- **Extracted records**
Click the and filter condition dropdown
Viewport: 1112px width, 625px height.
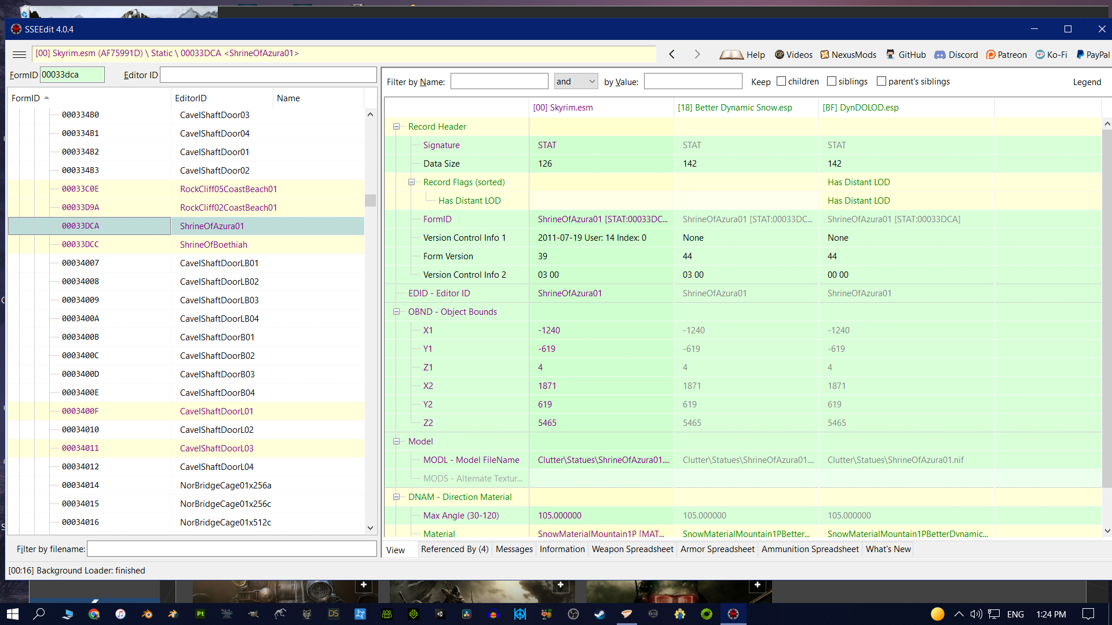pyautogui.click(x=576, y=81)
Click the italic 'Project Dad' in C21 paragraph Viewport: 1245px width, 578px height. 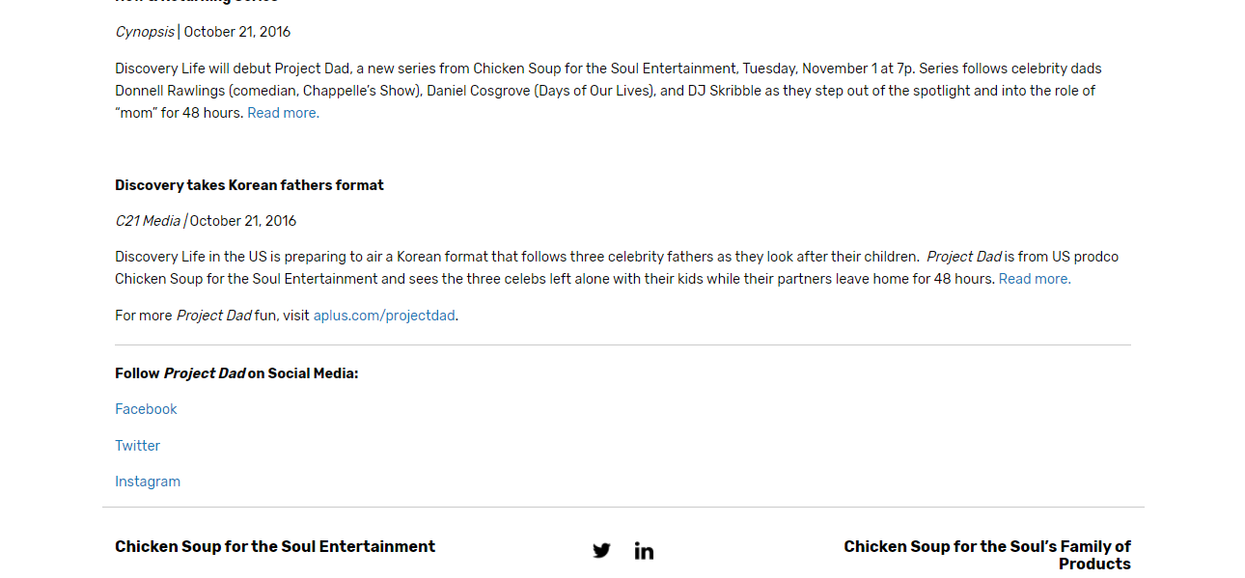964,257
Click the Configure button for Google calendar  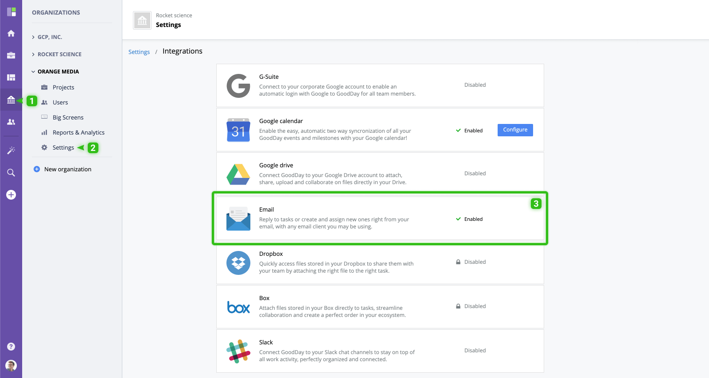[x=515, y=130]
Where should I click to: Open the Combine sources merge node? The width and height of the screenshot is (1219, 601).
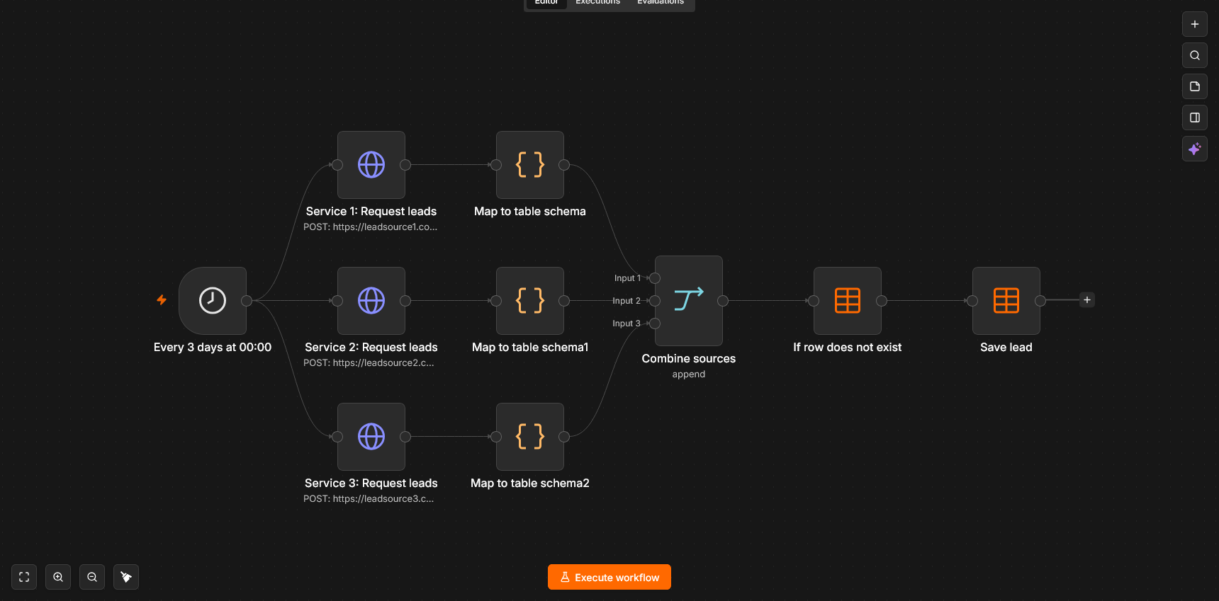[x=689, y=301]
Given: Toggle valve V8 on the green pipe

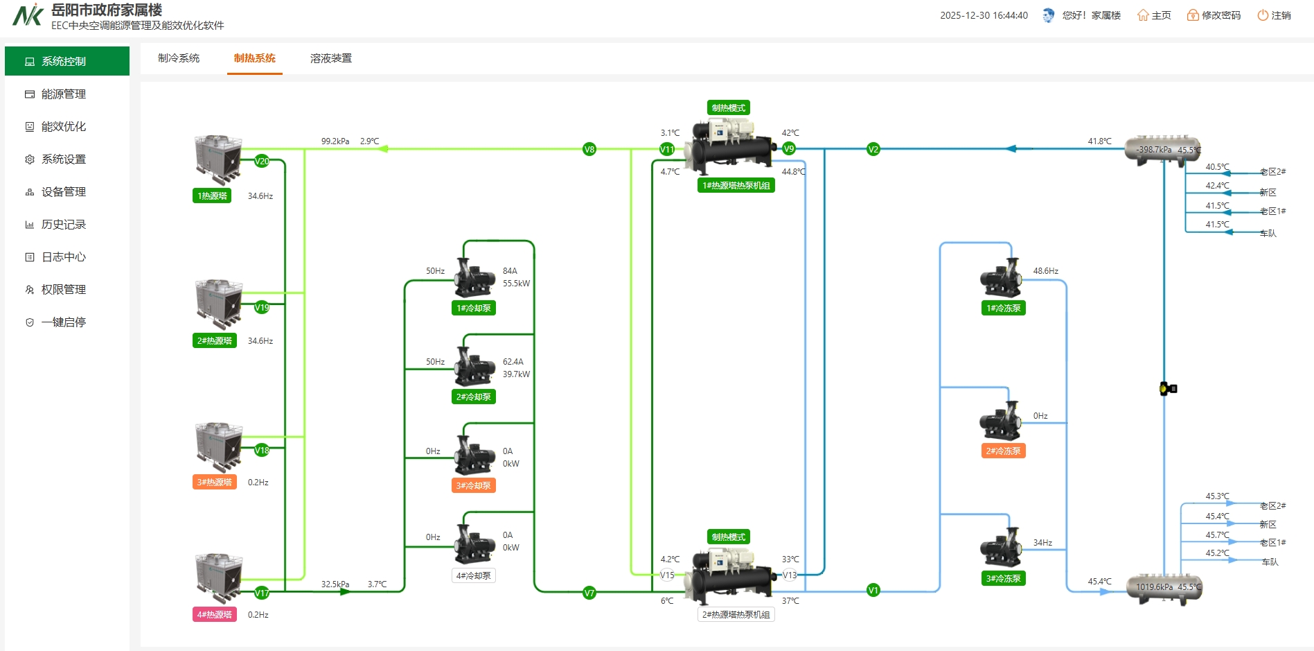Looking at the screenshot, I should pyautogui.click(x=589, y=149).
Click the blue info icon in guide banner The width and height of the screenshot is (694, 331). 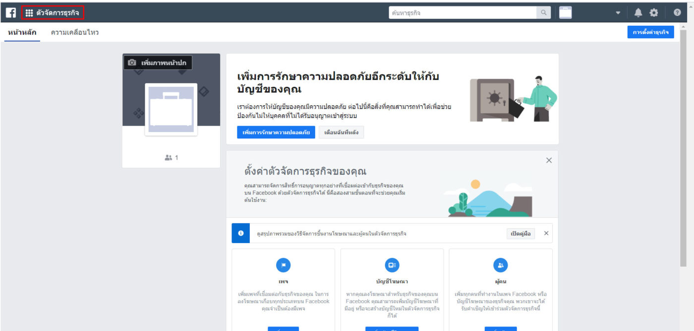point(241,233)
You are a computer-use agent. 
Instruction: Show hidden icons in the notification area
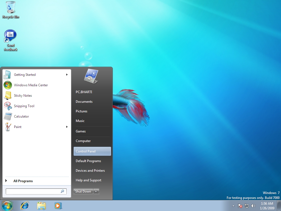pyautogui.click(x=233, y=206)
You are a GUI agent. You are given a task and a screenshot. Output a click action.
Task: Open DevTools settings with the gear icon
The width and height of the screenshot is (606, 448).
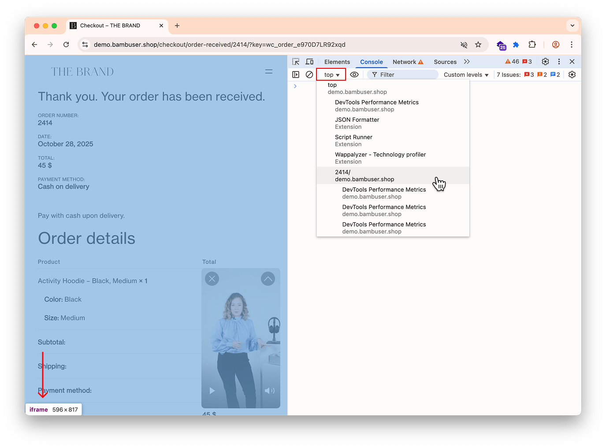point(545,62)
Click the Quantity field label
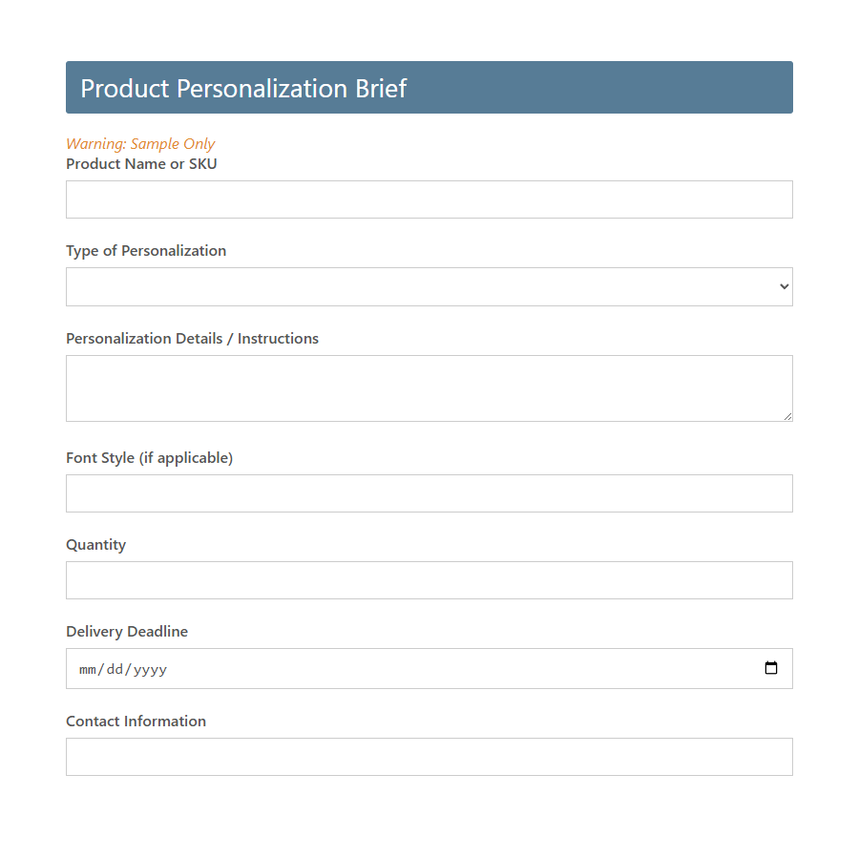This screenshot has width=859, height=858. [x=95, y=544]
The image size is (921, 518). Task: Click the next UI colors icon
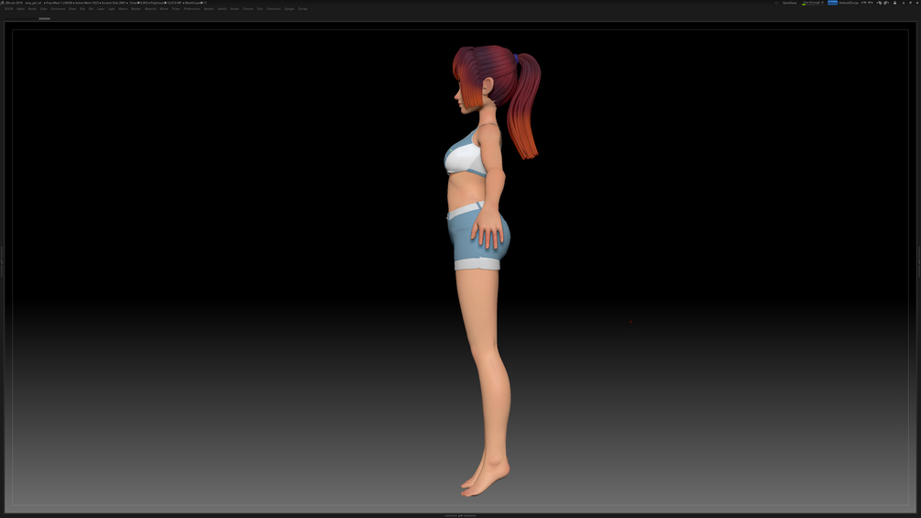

- **Work task**
Reproduce exactly, and only, the lines from the one with "The width and height of the screenshot is (606, 448)." to the final line of the listing above; the pictures are to be left out.

- **Worked solution**
The width and height of the screenshot is (606, 448).
point(545,62)
Click the Quantity field label
This screenshot has width=859, height=858. [x=95, y=544]
The image size is (921, 518). Task: Click the next UI colors icon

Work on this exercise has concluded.